::: DATASET EXCERPTS

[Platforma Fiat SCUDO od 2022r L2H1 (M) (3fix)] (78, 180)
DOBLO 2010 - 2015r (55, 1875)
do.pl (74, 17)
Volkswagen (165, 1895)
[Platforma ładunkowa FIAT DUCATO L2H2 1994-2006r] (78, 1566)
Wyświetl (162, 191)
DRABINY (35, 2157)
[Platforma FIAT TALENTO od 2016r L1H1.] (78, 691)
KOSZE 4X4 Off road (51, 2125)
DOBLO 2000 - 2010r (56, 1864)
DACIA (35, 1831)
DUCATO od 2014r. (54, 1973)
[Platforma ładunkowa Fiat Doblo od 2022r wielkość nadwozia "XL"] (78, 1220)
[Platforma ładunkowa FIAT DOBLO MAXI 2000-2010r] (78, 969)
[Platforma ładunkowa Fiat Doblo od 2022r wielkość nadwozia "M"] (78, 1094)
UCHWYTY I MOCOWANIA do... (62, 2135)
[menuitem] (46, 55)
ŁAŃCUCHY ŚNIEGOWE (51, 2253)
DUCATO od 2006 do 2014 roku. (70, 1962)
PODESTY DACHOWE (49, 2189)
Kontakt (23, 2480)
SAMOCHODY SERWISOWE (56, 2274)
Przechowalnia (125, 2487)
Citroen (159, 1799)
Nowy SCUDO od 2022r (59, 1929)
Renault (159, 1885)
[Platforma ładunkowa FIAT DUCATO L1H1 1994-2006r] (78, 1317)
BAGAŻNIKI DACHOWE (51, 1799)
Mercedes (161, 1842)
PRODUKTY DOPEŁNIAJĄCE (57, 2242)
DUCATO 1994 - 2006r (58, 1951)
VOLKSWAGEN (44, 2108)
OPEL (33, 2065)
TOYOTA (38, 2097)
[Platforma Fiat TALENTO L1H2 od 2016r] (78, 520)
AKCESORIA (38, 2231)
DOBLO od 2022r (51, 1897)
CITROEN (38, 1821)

::::::

**INSTRUCTIONS TO FOLLOW:** Your answer is the line containing "UCHWYTY I MOCOWANIA do... (62, 2135)" plus every line after it through the end of the entries, given again exactly and alone.

**RESPONSE AREA:**
UCHWYTY I MOCOWANIA do... (62, 2135)
[menuitem] (46, 55)
ŁAŃCUCHY ŚNIEGOWE (51, 2253)
DUCATO od 2006 do 2014 roku. (70, 1962)
PODESTY DACHOWE (49, 2189)
Kontakt (23, 2480)
SAMOCHODY SERWISOWE (56, 2274)
Przechowalnia (125, 2487)
Citroen (159, 1799)
Nowy SCUDO od 2022r (59, 1929)
Renault (159, 1885)
[Platforma ładunkowa FIAT DUCATO L1H1 1994-2006r] (78, 1317)
BAGAŻNIKI DACHOWE (51, 1799)
Mercedes (161, 1842)
PRODUKTY DOPEŁNIAJĄCE (57, 2242)
DUCATO 1994 - 2006r (58, 1951)
VOLKSWAGEN (44, 2108)
OPEL (33, 2065)
TOYOTA (38, 2097)
[Platforma Fiat TALENTO L1H2 od 2016r] (78, 520)
AKCESORIA (38, 2231)
DOBLO od 2022r (51, 1897)
CITROEN (38, 1821)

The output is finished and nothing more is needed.